— EXERCISE INSTRUCTIONS —
Go to the line holding "Given: Tap the Sosyal people icon" in the data below. Return it and each line after it through the last, exactly, and skip the pictures.

— Saved entries —

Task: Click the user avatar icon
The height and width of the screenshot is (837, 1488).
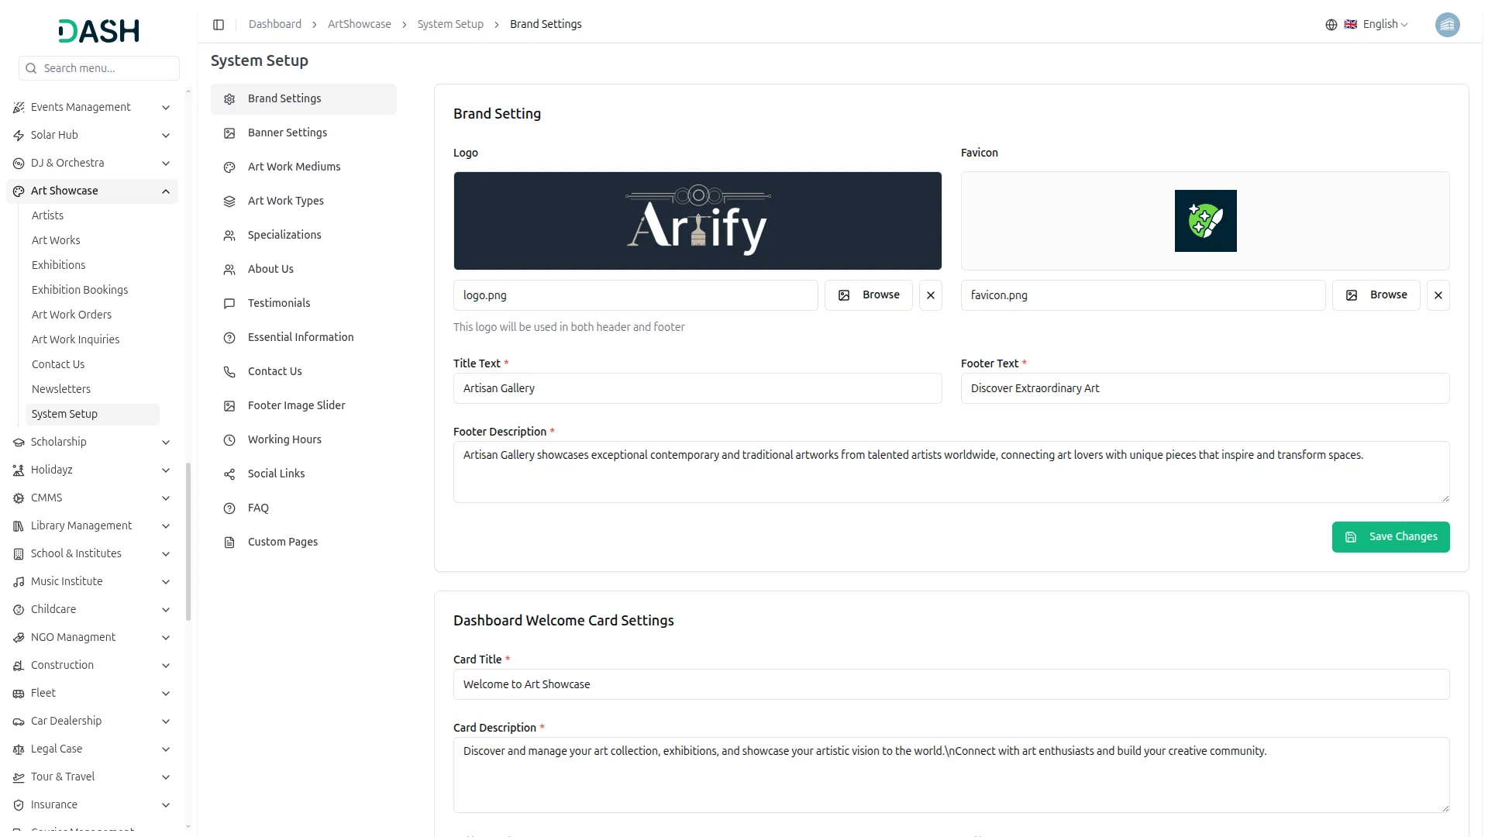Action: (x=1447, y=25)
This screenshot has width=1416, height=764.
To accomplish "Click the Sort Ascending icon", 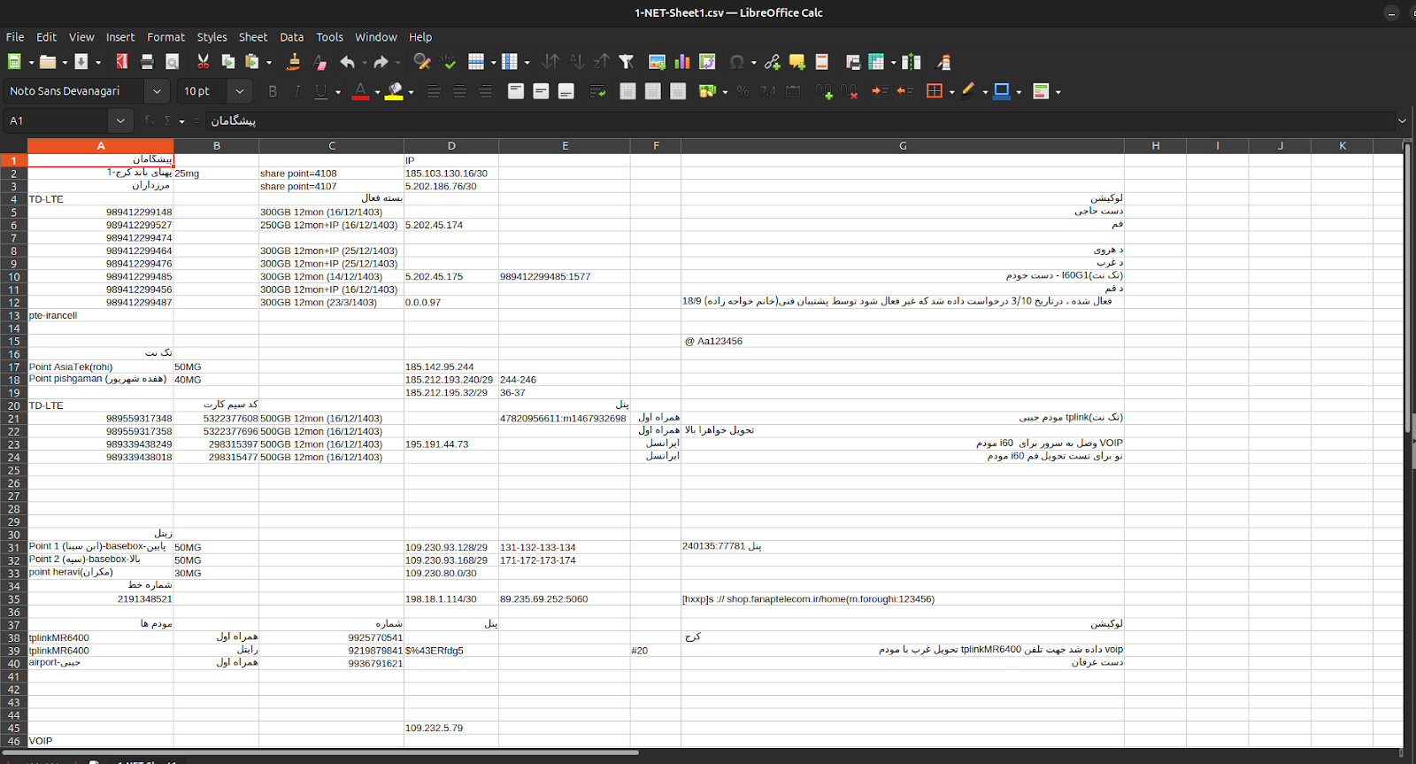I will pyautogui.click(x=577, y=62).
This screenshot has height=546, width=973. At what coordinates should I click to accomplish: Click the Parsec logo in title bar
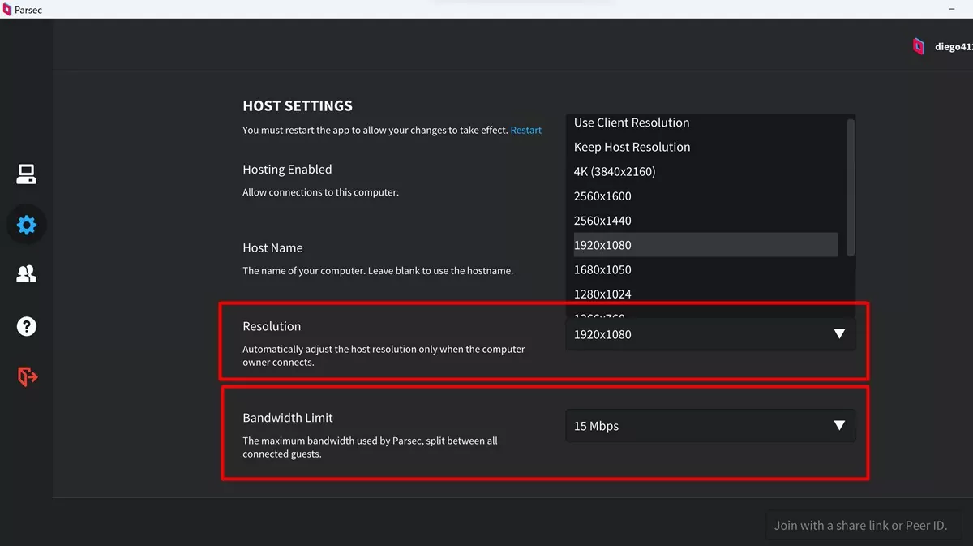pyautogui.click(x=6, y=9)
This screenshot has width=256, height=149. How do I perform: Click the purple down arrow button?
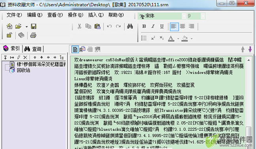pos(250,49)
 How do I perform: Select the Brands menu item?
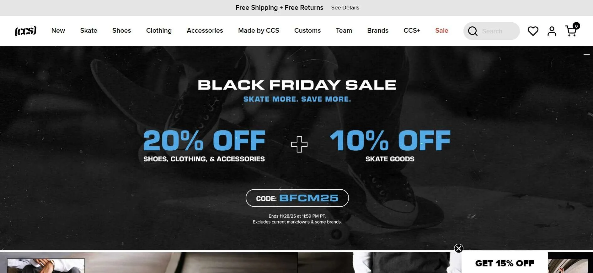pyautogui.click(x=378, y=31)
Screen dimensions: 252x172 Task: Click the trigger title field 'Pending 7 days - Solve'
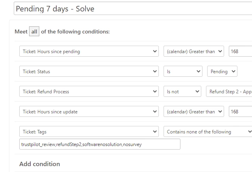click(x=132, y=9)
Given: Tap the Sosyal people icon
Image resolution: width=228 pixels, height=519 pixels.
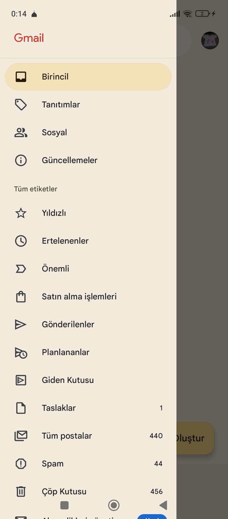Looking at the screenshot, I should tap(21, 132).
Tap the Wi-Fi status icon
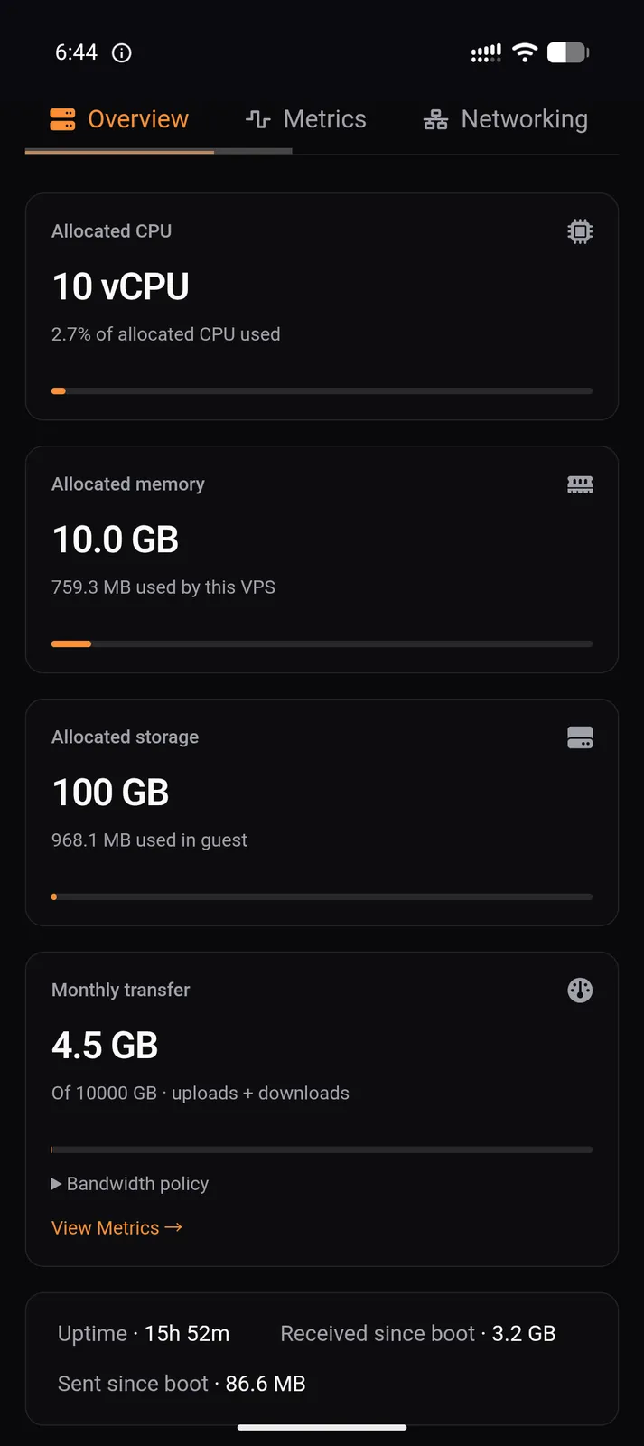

— YOUR RESPONSE —
Given: Tap the Sosyal people icon
Image resolution: width=228 pixels, height=519 pixels.
Looking at the screenshot, I should tap(21, 132).
Tap the Wi-Fi status icon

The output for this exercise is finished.